Eramet Group: The ERAMET group's 2013 results

Fri Feb 21, 2014 1:01am EST

* Reuters is not responsible for the content in this press release.

Paris, February 21st, 2014

PRESS RELEASE

 

The ERAMET group's 2013 results

In a difficult global economic context, in 2013 the ERAMET group showed its responsiveness and was supported by the sound performance of ERAMET Manganese.

  • ERAMET Nickel: results hit by very low nickel prices in 2013, cost reduction plans stepped up, Weda Bay project postponed
  • ERAMET Alloys: profitability improved
  • ERAMET Manganese: very sound 2013 results, production records for high grade manganese ore and for refined alloys

 

  • WCR reduced, lower capital expenditure marking the end of substantial expenditure for Moanda metallurgical complex and TIZIR
  • Debt still moderate, financial liquidity preserved

 

ERAMET's Board of Director, meeting on February 20th, 2014 under the chairmanship of Patrick Buffet, prepared the financial statements for 2013, which will be submitted to the General Shareholders' Meeting of May 14th, 2014.

 

(€ millions) 2013 2012
Turnover 3 162 3 447
EBITDA 231 407
Current operating income (45) 153
Net income,  Group share before impairments (74) 9
Impairments - Group share* (296) -
Net income, Group share after impairments (370) 9
(Debt)/Net cash (218) 448

*impairments pursuant to the IAS 36 standard, with no impact on the ERAMET group's cash

 

 

 

Patrick BUFFET, ERAMET group Chairman and CEO, stated:

 

"In a difficult economic environment, particularly in Europe, the ERAMET group proved its resilience in 2013 and showed responsiveness.

ERAMET Manganese's results remained firm with current operating income 218 M€ (i.e. current operating margin 14%), thanks in particular to a historical record for manganese ore and sinter production.

ERAMET Alloys' operating income became positive again.

Nevertheless, the Group's results in 2013 were essentially impacted by extremely low nickel prices (according to some analysts, at the end of 2013 almost 60% of the world's nickel production was made at a loss). ERAMET Nickel therefore posted a substantial decrease in current operating income, which totalled - 222 M€.

§ GIVEN EXERCISE:
Could you write what comes next in the ERAMET 2013 results press release, picking up after its last sentence? The data that follows comes from a separate source and is unrelated to the ERAMET 2013 results press release.

§ PROVIDED MATERIAL:

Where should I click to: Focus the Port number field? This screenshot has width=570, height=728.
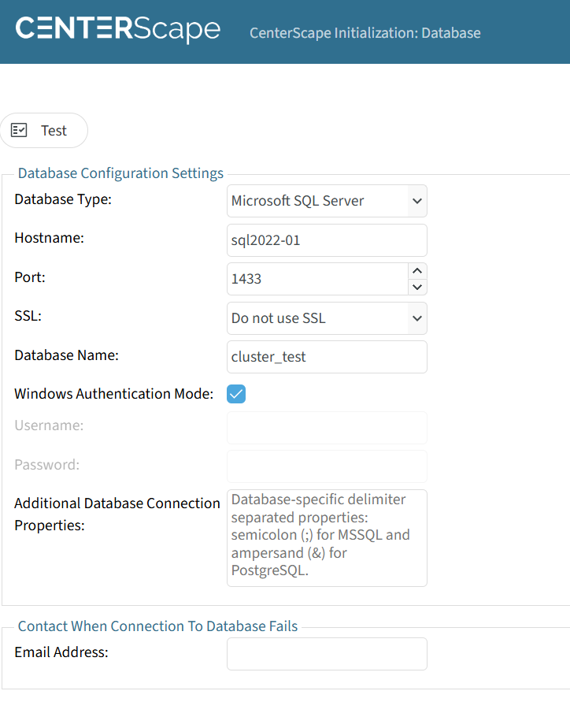click(316, 279)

§ ANSWER TO THIS TASK:
Given current nickel price conditions, the likely short-term outlook and the negotiations still needed with the Indonesian government in order to benefit from a suitable legal and tax framework, ERAMET and its partners judged that the conditions for considering a final investment decision on the Weda Bay project in 2014 were not met. This postponement of the project led the ERAMET group to record a 224 M€ write-down (ERAMET share) as of December 31st, 2013.

We remain confident in the nickel market's outlook. In that respect, the implementation in January 2014 of the ban on non-processed ore exports from Indonesia is a positive step towards restoring market balance.

Thanks to all of the measures taken to lower costs, improve productivity, reduce working capital requirement and revise capital expenditure downward, the Group ended the year with moderate net debt. In parallel, it consolidated its liquidity by carrying out several financing operations, particularly a major 7-year bond issue for 400 M€. 

In addition, the 1st half of 2014 will see the completion of two major capital expenditure programmes with the start-up of Moanda metallurgical complex in Gabon and, through TIZIR, its 50/50 joint venture with the Australian company Mineral Deposits Limited, the Grande Côte project in Senegal on mineral sands that are rich in titanium dioxide and zirconium.

In 2014, the priority given for several years to crisis adaptation measures and to maintaining a sound financial situation will be enhanced with further measures to reduce both costs and working capital requirement. Moreover, capital expenditure will be brought below 400 M€ (40% less than the 2012/2013 average)."

 

  • The Group's key figures

The Group's revenue totalled 3,162 M€ in 2013, an 8% decrease.

Its current operating income was lower in the 2nd half of 2013 than in the 1st half of 2013, due to the fall in nickel prices. The other divisions held out well in a deteriorated environment.

The productivity efforts made by the Group enabled it to achieve savings of 85 M€ in 2013.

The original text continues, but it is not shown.